Great Lakes' Study Ups Chances for Waterborne Disease
An anticipated increased incidence of climate-related extreme rainfall events in the Great Lakes region may raise the public health risk for the 40 million people who depend on the lakes for their drinking water, according to a new study.
In a report published Oct. 7, in the American Journal of Preventive Medicine, a team of Wisconsin researchers reports that a trend toward extreme weather such as the monsoon-like rainfall events that occurred in many parts of the region this past spring is likely to aggravate the risk for outbreaks of waterborne disease in the Great Lakes region.
"If weather extremes do intensify, as these findings suggest, our health will be at greater risk," according to Jonathan Patz, a University of Wisconsin School of Medicine and Public Health professor of population health and an expert on the health effects of climate change.
A primary threat to human health, says Patz, are the extreme precipitation events that overwhelm the combined urban stormwater and sewage systems such as those in Milwaukee and Chicago, resulting in millions of gallons of raw sewage being diverted to Lake Michigan. Adding to the risk throughout the region, Patz notes, is the growing concentration of livestock operations where heavy rainfall can wash large amounts of animal waste into the rivers and streams that drain into the Great Lakes, the world's greatest concentration of fresh surface water.
"It's the perfect storm," notes Patz. "Deteriorating urban water infrastructure, intensified livestock operations, and extreme climate change-related weather events may well put water quality, and thereby our health, at risk."
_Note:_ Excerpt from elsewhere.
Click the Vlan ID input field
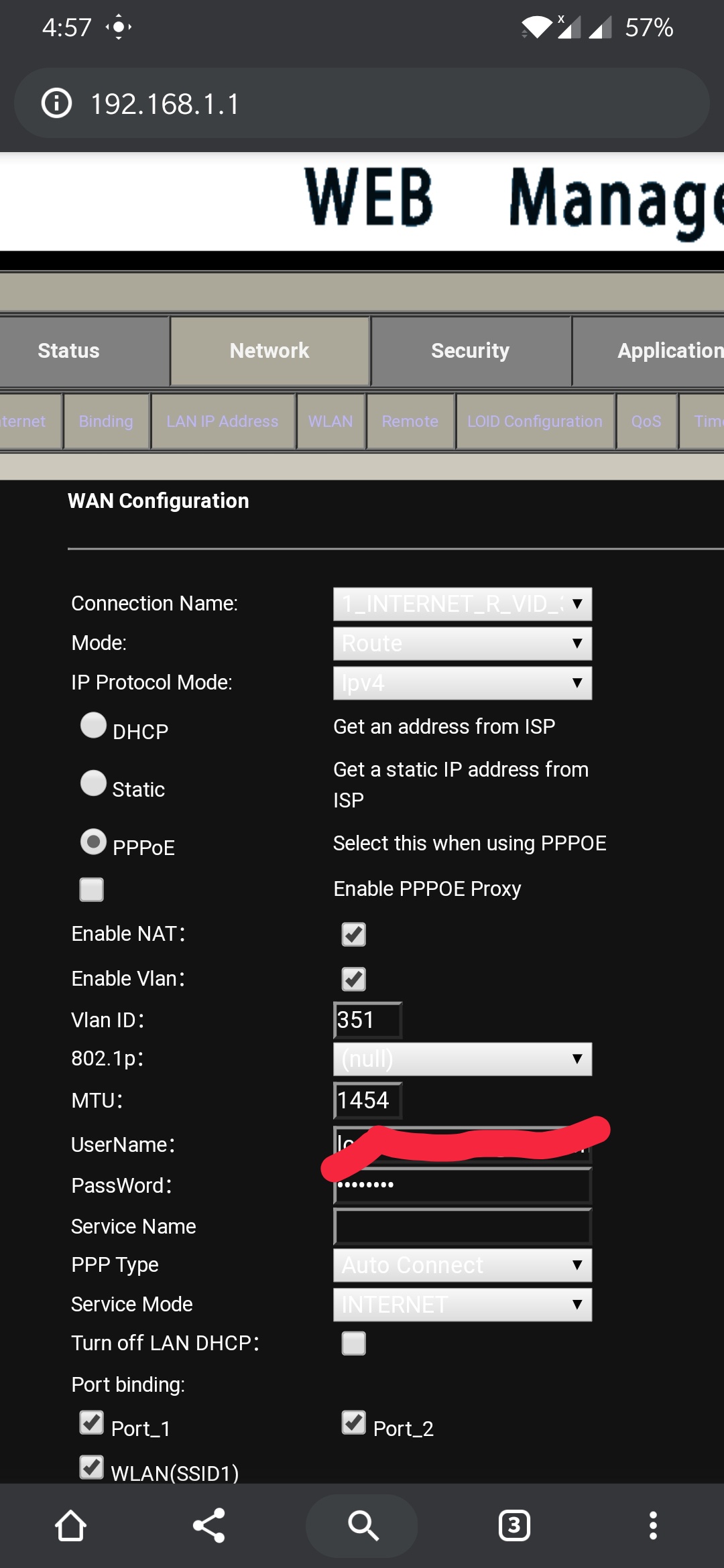This screenshot has height=1568, width=724. [367, 1020]
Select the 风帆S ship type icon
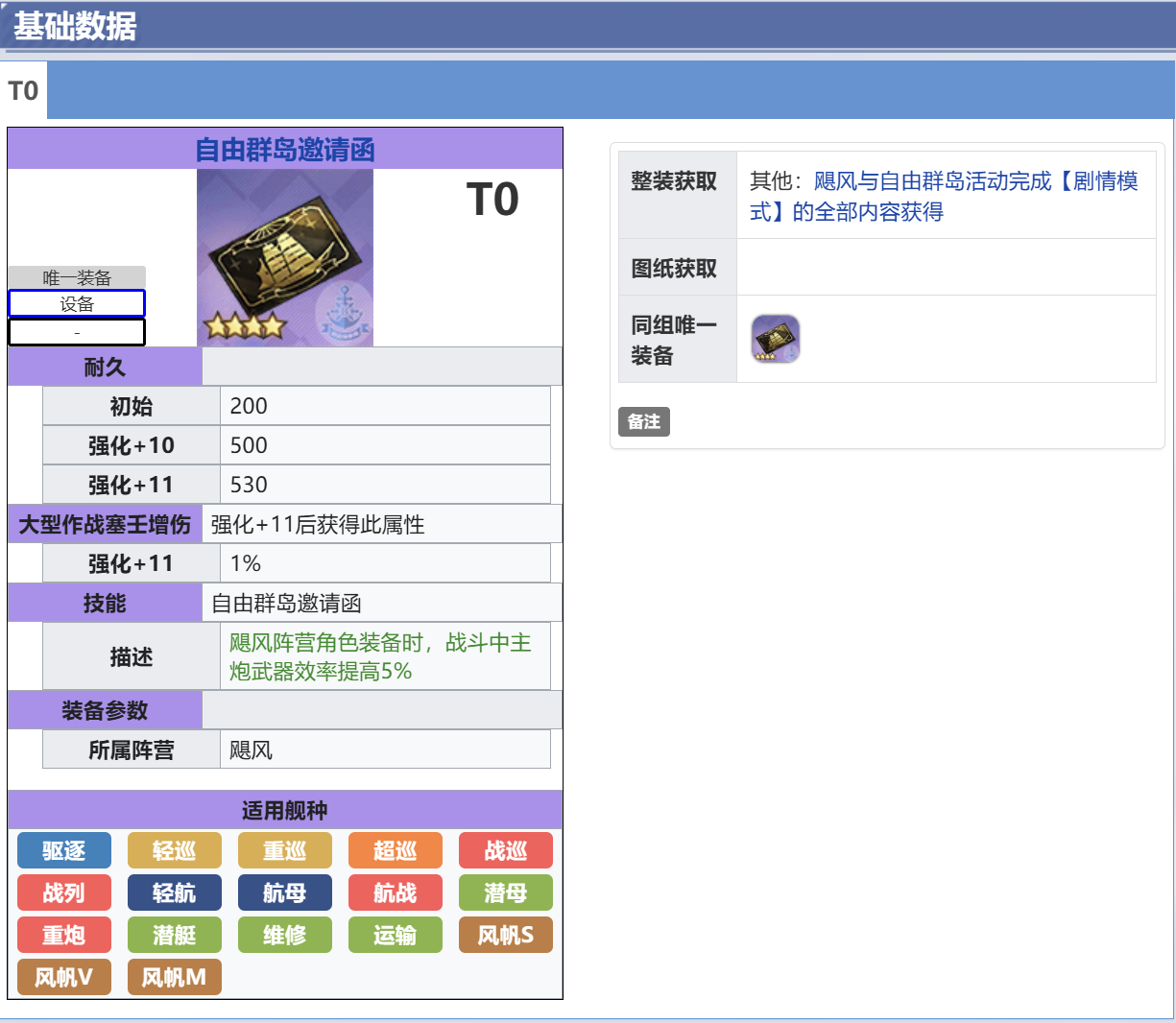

Waterborne diseases caused by pathogenic bacteria, viruses, and parasites are among the most common health risks of drinking water. In 1993, Milwaukee experienced an outbreak in city drinking water of the parasite Cryptosporidium that exposed more than 400,000 people and killed more than 50.
Patz, who is also affiliated with UW-Madison's Nelson Institute for Environmental Studies' Center for Sustainability and the Global Environment, conducted the study with Stephen Vavrus, a climatologist and director of the UW-Madison Center for Climatic Research, also part of the Nelson Institute.
Changes in regional weather patterns and, in particular, an increase in the number and intensity of severe rainfall events are predicted to accompany global warming. Climatologists have already cataloged a decades-long trend toward more tempestuous weather, says Vavrus.
"We have seen an uptick in the incidence of severe precipitation events in the last couple of years, but this has been a trend for decades," says Vavrus, noting an increased frequency of both major storms and total precipitation in the late 20th century. "And we are expecting climate (in the Great Lakes region) to change significantly in the future, so we'll very likely see an increase in these extreme precipitation events."
Using the best available computer climate models, the researchers found that southern Wisconsin is likely to experience a 10 to 40 percent increase in the strength of extremely heavy precipitation events, leading to greater potential for flooding and the waterborne diseases that accompany the high discharge of sewage into Lake Michigan.
Previously, Patz led a U.S. Environmental Protection Agency-funded study linking outbreaks of waterborne disease in the U.S. to extreme rainfall. That study, published in 2001, showed that two-thirds of waterborne disease outbreaks between 1948 and 1994 were correlated with heavy rainfall.
The new study, say Patz and Vavrus, points to a need to strengthen pubic health infrastructure and improve aging urban drinking water and sewage systems and to improve land use planning to reduce the amount of runoff that occurs in urban areas during major precipitation events.
"This is where climate policy, land use policy, and public health come together," Patz argues.
The new study, which was funded by the U.S. Environmental Protection Agency, was co-authored by Christopher Uejio of UW-Madison's Nelson Institute and Sandra McLellan of the University of Wisconsin-Milwaukee.